Later on, popular games like CryptoKitties started using NFTs for in-game assets, which could be controlled by the user instead of the game’s developer. These could be traded on third-party marketplaces without permission from the game developer.

But really it’s going to be companies like Fandom Sports Media (FDM.C) that use them when the hype dies down. They have recognized the value within NFTs and started offering non-fungible options to reward esports fans for using their platform. Or maybe Netcents (NC.C), which started offering NFT trading back in December of 2020.
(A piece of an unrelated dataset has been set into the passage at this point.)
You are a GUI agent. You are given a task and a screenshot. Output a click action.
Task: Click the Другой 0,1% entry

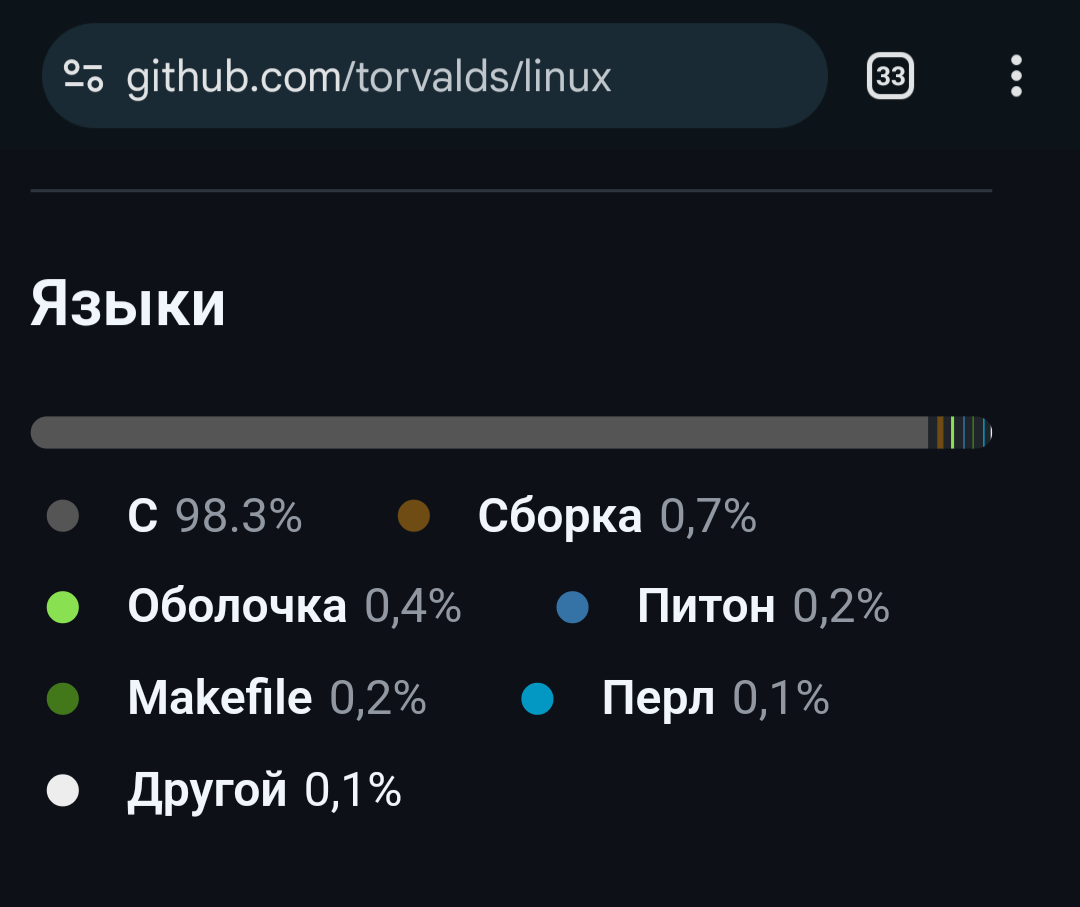264,791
Same technology and same problems

Non-fungible tokens share the same weakness as everything else in the cryptocurrency sphere: scaleability. Right now they’re reliant on ethereum’s blockchain, which means that everything you do using a NFT is subject to the same issues that everyone else dealing with the ETH ecosystem has to deal with—slow transaction times and lag. This means the same hurry-up-and-wait atmosphere that drives away any prospect of widespread adoption.

Eventually, the hype around NFT will die down and it’ll end up another piece of set-dressing in the strange and often redundant world of blockchain-based technologies.  Until then, though, the last word remains to pay attention to what’s being sold and not what’s being said.